*** Raw data ***
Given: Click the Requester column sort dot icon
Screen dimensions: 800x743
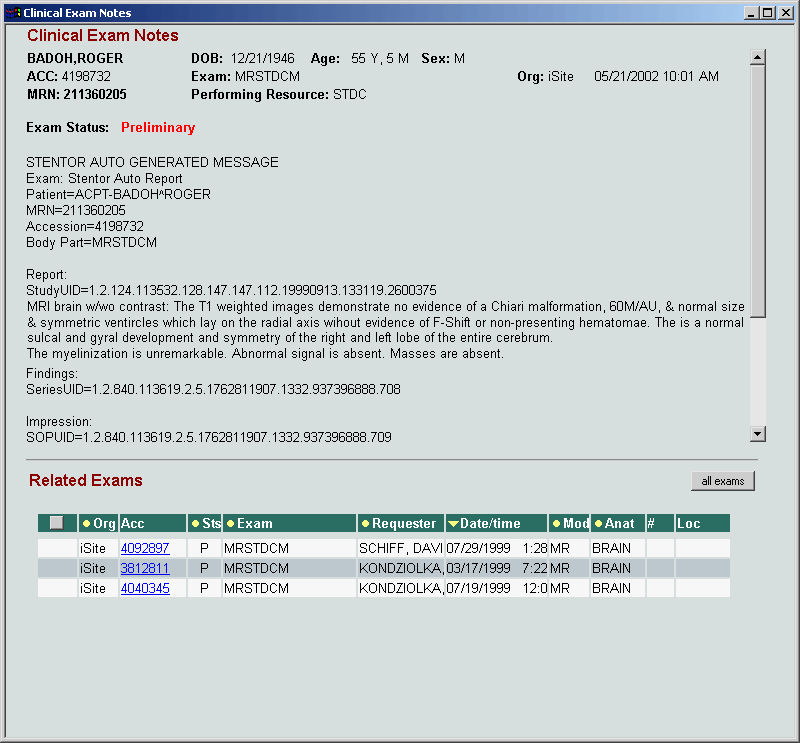Looking at the screenshot, I should tap(365, 523).
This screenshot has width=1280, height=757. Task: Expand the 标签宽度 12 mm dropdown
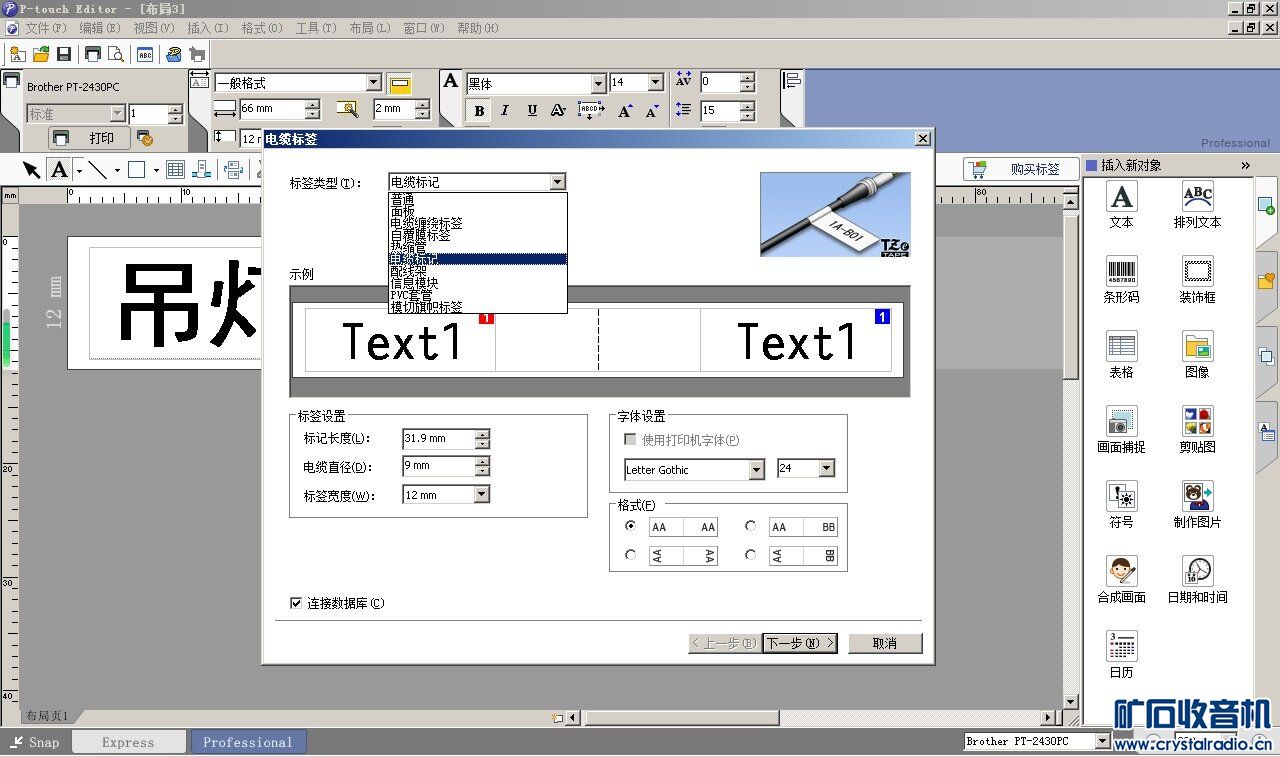(481, 495)
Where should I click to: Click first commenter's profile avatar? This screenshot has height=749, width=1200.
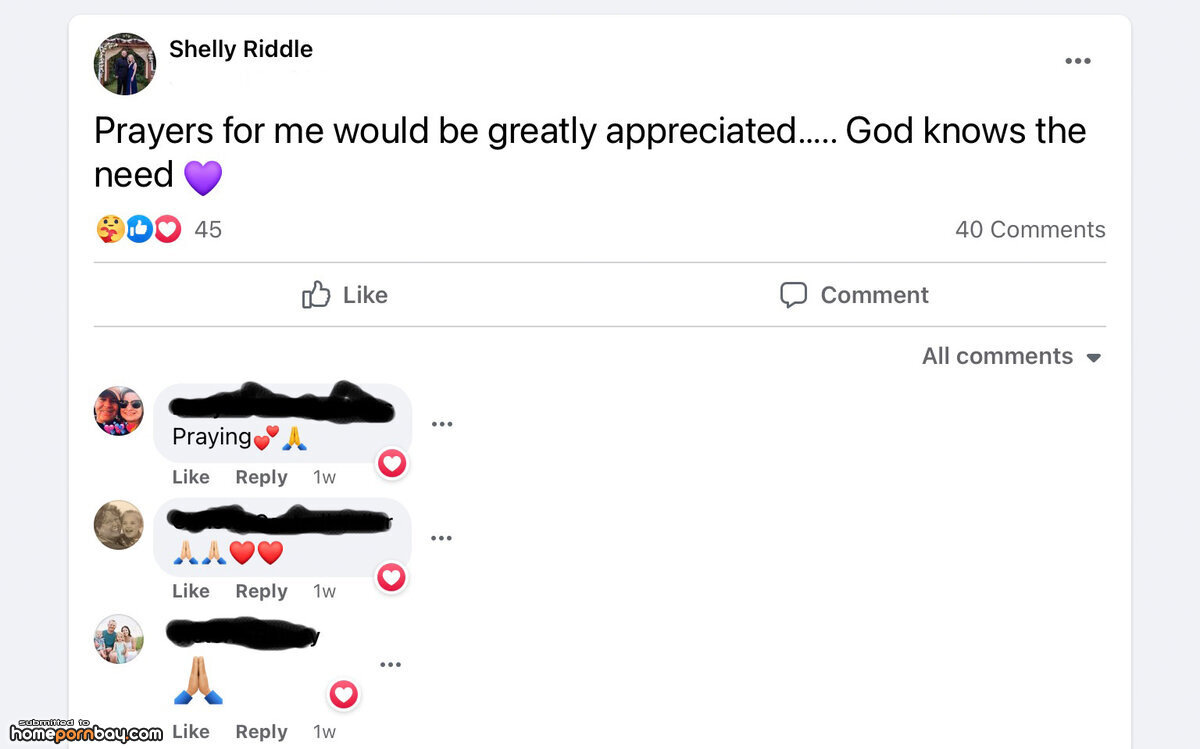click(119, 411)
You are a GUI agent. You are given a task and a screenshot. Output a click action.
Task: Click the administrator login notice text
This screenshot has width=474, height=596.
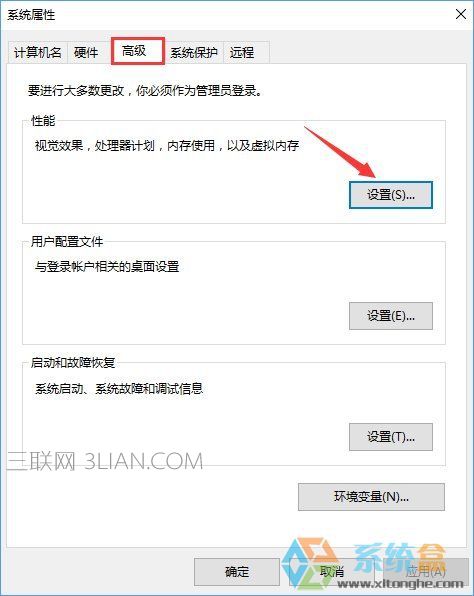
*** End of Raw data ***
# Task description:
Give an exact copy of the line containing "You are a GUI" and every line after it through the end of the entries. Pictures are to be dropped.

# Final answer:
You are a GUI agent. You are given a task and a screenshot. Output a click action.
Task: Click the administrator login notice text
This screenshot has width=474, height=596.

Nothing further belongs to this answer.